I’ve slept in my leggings, my bra, my short sleeved shirt, my long sleeved shirt, my puffy, my raincoat (it dried), my warm hat, both my hoods up, my gloves and two pairs of socks. I wake up bubbly and warm, like I am the filling of a pie. Inexplicably, I am very happy.
Let me tell you about the people in my bubble. I wouldn’t call them a trail family exactly, we’re not quite that, but we are definitely together.
There’s Dave, a middle aged guy whomst always lets everyone go ahead of him on the climbs and who talks a lot about his kids. He is from Vancouver, Washington and really, really nice. I like Dave because he is not my dad, but a dad nonetheless and he seems to be doing a pretty good job at that. Who has a dad?! Almost no one I know.
There’s three kids, boys, age 22. They’re from the Midwest and they LOVE weed, like really love it, maybe more than I can ever hope to love anything. One of the three decided to hop on the trip last minute and for some reason doesn’t have the Guthook app at all, is just wandering the trail hoping for the best. The other two hike significantly faster than this one kid and occasionally he will stop and ask me where we are or how far we’ve gone. I worry near constantly about this kid but I’m not his mommy and he isn’t really asking me to be. I try to let it go.
Oceana is one of the few women of color I’ve seen on the PCT at all. She is a quick hiker, sometimes tries to get me to go as far or as fast as her, but I physically cannot. She flies past me on the hills and says things like “just gotta power up this bad boy as fast as I can!!!’” (it turns out as fast as I can power up a mountain is actually extremely slow.)
Lastly, there’s Naomi and Hannah. Naomi and Hannah share a tent, though I do not think they’re gay. They’re 18 and SO pumped, SO alive, SO happy to be on the PCT. When conditions are miserable N & H are just happy to be out here. They’re vegan and one of them stick and poked the woman symbol on her index finger. They’re south bounding because they needed to graduate high school before they started, thus making a North bound trip impossible with the weather window.
I love them.
Today all of us wake up wet and set out separately. I am the first to go and I moisten myself entirely on reaching ferns that cascade water into my socks, my shorts, my pack, my hat. I go on like this for 7 miles, watching the sky.

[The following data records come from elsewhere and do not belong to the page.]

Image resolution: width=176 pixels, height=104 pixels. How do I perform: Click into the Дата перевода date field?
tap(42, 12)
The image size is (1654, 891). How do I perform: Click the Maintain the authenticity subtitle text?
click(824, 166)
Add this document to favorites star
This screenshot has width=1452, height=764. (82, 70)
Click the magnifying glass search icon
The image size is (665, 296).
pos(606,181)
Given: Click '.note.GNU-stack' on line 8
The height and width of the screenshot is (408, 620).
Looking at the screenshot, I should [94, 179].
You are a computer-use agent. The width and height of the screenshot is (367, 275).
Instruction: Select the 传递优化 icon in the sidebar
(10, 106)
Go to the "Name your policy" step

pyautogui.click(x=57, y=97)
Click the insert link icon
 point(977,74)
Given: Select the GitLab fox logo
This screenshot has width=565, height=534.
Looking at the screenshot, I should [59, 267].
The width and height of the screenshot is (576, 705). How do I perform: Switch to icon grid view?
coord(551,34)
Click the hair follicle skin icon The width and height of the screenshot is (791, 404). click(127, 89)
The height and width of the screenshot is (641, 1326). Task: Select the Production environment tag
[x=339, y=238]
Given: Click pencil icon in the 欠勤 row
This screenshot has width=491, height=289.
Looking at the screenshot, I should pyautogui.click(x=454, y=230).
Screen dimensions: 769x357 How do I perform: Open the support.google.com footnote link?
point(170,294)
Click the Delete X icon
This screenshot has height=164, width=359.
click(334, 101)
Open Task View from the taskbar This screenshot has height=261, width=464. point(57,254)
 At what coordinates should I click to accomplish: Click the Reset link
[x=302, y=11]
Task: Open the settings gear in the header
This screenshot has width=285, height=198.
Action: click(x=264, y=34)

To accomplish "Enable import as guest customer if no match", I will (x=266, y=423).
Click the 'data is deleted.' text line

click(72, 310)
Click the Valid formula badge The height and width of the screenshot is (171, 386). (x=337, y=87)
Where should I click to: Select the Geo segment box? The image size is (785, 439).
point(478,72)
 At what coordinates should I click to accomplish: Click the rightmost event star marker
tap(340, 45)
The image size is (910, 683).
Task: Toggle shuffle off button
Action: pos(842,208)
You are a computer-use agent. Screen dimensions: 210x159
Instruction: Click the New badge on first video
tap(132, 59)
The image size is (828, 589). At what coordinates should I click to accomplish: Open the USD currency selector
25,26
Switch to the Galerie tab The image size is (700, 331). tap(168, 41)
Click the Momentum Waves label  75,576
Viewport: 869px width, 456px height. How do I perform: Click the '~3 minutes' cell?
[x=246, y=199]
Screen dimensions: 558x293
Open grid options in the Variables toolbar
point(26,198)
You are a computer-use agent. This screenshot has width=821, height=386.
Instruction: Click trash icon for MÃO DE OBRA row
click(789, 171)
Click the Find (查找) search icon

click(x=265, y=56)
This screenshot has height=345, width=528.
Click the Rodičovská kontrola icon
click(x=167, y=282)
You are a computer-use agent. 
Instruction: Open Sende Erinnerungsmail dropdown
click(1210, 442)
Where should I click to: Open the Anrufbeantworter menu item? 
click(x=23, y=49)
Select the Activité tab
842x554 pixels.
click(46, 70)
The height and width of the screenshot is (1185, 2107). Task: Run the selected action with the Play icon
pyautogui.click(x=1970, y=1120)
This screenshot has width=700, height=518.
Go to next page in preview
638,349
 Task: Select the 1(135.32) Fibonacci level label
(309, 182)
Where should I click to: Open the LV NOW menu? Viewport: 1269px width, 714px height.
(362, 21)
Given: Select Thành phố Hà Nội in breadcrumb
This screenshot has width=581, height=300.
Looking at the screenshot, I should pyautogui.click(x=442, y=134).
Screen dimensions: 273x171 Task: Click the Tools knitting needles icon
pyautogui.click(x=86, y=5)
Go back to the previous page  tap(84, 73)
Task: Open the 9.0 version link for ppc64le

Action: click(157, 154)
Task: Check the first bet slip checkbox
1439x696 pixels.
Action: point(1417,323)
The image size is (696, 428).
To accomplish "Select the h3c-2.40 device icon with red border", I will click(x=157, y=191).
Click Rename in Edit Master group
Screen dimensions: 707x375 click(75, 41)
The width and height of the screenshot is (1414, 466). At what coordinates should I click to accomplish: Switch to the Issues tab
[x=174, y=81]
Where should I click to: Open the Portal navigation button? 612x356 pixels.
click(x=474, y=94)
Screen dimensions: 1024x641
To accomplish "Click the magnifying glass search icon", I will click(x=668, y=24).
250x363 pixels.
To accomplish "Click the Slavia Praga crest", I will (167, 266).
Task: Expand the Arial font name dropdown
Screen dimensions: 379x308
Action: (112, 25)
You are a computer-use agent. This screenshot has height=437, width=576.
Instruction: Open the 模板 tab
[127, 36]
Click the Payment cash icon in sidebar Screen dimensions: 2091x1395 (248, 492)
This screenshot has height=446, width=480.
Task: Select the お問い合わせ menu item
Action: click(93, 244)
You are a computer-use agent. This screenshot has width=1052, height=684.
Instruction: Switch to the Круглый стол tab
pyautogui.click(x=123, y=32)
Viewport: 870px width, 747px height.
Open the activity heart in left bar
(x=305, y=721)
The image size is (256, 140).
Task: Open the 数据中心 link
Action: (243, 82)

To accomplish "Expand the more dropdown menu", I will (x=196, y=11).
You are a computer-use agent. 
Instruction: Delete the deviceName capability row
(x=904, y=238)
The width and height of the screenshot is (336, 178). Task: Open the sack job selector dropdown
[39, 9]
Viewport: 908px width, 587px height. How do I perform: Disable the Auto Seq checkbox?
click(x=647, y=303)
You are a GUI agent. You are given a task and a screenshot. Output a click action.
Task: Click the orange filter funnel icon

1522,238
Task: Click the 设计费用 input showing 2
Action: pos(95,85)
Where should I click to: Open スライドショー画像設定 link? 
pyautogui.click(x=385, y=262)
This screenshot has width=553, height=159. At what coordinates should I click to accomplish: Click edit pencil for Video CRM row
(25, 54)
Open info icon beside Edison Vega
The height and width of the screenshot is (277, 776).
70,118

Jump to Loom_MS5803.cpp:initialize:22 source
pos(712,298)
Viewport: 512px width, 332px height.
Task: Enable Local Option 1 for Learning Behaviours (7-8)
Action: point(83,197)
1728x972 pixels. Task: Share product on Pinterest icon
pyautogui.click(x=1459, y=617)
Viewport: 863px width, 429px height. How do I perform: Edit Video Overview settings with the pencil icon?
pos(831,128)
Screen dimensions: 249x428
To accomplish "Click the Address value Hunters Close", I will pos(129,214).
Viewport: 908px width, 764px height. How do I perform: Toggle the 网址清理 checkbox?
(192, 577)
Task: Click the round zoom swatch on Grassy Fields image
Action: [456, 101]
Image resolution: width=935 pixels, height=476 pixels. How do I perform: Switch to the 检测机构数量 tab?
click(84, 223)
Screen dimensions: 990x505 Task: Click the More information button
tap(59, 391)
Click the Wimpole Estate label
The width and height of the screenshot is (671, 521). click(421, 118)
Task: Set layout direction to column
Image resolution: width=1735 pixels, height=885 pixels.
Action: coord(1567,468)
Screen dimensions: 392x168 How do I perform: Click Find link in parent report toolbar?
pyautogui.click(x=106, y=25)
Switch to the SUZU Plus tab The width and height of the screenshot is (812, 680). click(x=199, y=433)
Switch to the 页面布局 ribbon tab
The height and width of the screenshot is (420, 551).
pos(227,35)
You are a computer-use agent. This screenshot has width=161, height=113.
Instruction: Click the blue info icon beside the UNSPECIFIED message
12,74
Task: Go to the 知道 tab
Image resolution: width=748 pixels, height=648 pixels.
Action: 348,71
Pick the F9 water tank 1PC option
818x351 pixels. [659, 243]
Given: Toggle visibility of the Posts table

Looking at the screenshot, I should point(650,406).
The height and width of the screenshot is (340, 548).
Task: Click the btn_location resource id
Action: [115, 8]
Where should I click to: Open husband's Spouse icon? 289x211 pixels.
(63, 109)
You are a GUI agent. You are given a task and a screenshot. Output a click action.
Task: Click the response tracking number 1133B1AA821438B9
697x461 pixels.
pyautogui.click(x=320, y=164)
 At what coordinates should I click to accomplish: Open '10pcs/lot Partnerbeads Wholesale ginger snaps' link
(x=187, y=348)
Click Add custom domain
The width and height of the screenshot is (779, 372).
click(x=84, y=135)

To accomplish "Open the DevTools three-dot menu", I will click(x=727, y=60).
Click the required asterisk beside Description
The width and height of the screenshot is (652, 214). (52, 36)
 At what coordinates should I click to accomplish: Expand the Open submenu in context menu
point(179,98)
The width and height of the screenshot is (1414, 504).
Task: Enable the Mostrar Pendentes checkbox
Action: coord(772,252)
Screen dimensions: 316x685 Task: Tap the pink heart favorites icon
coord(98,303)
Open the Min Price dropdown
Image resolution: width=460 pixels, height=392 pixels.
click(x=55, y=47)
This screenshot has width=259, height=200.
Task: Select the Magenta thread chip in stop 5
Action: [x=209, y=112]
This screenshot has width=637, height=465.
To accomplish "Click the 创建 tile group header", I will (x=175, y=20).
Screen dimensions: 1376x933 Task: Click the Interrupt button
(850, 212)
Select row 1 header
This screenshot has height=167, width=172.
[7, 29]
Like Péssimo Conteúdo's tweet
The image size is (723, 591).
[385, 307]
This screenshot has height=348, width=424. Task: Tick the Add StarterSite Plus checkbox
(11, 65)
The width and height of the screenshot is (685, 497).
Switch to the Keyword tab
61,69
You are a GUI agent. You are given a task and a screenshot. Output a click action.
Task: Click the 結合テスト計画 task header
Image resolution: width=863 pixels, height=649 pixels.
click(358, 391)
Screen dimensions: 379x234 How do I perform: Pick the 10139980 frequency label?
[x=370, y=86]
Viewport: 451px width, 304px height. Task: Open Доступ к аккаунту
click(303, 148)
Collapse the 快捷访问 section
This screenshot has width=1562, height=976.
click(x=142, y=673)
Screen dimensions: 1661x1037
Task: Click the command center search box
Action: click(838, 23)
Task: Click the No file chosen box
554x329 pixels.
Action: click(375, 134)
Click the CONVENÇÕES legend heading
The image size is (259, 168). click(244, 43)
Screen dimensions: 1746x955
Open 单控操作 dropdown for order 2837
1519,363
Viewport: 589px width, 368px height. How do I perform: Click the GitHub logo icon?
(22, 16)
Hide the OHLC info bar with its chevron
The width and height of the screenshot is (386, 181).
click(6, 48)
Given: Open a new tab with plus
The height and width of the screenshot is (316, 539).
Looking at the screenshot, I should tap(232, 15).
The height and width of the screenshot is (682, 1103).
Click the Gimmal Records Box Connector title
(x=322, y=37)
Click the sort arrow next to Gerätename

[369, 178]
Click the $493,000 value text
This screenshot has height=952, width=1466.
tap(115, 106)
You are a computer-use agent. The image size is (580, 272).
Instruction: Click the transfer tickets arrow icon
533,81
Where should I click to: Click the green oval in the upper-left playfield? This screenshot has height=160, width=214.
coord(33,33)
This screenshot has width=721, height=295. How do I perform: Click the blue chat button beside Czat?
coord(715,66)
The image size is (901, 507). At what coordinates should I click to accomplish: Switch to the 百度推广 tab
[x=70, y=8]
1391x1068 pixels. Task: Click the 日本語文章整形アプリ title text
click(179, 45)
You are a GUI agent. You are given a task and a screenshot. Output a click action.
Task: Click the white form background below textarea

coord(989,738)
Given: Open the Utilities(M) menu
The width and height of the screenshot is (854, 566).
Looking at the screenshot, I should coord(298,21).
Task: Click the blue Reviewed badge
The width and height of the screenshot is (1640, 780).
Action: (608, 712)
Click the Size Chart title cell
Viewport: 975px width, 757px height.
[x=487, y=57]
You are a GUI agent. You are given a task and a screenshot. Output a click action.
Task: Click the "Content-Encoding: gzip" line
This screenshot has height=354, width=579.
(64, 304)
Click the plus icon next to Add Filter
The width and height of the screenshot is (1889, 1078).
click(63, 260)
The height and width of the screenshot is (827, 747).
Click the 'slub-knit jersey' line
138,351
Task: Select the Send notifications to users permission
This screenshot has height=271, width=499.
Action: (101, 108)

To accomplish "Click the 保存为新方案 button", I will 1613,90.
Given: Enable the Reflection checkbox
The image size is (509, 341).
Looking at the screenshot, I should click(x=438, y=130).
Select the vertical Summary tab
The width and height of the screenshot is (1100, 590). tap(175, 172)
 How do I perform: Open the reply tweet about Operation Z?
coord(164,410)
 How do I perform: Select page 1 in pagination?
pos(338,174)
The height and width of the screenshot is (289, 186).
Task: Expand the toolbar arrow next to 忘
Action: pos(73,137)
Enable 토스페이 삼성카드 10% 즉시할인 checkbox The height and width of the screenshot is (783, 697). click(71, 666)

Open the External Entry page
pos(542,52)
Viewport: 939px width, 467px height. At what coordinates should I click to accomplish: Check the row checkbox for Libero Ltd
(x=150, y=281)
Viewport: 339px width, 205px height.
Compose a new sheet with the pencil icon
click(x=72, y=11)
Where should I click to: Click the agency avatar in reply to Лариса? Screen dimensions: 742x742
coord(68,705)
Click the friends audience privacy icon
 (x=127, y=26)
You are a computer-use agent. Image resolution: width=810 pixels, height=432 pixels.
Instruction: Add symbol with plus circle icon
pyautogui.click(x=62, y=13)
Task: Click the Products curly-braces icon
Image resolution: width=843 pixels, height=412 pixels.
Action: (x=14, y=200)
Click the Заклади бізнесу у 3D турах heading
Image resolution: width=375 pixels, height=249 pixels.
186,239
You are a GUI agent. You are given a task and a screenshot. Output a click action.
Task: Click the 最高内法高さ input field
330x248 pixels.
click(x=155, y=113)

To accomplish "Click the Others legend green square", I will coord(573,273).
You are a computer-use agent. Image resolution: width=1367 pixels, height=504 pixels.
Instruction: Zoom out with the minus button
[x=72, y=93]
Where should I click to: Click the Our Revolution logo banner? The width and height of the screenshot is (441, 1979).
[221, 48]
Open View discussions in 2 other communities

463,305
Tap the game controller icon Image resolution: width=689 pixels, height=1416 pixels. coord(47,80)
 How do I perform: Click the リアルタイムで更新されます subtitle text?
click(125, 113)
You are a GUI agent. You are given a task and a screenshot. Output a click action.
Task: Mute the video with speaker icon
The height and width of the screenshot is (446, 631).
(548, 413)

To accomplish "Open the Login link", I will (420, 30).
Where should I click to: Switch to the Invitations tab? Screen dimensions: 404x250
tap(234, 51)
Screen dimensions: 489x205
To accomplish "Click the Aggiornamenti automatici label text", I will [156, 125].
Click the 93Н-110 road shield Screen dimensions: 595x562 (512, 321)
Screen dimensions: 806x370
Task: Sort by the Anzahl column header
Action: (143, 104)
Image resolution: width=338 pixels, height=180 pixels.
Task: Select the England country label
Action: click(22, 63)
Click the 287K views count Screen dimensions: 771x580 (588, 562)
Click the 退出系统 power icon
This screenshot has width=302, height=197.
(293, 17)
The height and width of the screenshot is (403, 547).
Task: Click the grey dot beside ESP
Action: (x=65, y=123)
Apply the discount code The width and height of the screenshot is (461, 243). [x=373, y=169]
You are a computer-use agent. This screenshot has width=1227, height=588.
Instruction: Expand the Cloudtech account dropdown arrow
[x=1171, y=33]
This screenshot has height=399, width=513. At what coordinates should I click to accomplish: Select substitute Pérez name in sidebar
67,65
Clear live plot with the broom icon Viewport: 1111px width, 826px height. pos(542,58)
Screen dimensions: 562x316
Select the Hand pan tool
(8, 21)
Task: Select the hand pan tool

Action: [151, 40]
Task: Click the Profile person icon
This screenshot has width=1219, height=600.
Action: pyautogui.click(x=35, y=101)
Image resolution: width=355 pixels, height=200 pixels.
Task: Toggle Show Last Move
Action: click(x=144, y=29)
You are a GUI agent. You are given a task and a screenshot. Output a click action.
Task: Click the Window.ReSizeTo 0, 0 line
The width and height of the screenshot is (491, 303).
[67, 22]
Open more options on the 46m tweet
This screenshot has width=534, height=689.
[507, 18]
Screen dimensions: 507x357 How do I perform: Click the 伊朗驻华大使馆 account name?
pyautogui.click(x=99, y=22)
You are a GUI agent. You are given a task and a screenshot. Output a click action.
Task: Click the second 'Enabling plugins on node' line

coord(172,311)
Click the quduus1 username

Sun sun sun sun sun sun I whisper to myself. My shit needs to dry out and to do that I need the sun.
The sun comes. Oceana and I whoop wildly at the sight of the sun and we yardsale our things and gently squeeze them in ecstasy as they dry. Is there anything so nice dry sun warmed things? I challenge you to give me an example.
Once my things are dry I slog my way through a giant climb. I keep telling myself that the first two days of this section are the hardest, but the truth is, the whole thing is bananas and requires mental fortitude. I climb while listening to a murder mysery. I climb while eating a dust that was once a vegan gluten free nutrigrain bar. I climb despite the fact that I don’t fucking feel like climbing.
Sometimes, snow covers the trail and I lose it momentarily. Sometimes, there are blow downs to crawl under or over. Sometimes it’s just loamy forest trail, the kind that feels extremely pleasant under your feet.
I am in good spirits but I am tired. I’d planned to go 21 miles again today, but I see there is a single tent site at mile 17. I decide I will leave it up to the fates. If the one site is open, I’ll camp. If it’s not, I’ll forge on.
By the time I arrive to the one site, it is six PM and it is not open. I shrug a little, neither happy nor sad and I move forward. Sun dappled forest envelops me, with its wet and wiley ways and by 7:30 I am exhausted, eating beans happily, cozy in my tent.
Today was a good day.
📍 This section of the Pacific Crest Trail is on unceded Yakama and Columbia-Wenatchi land.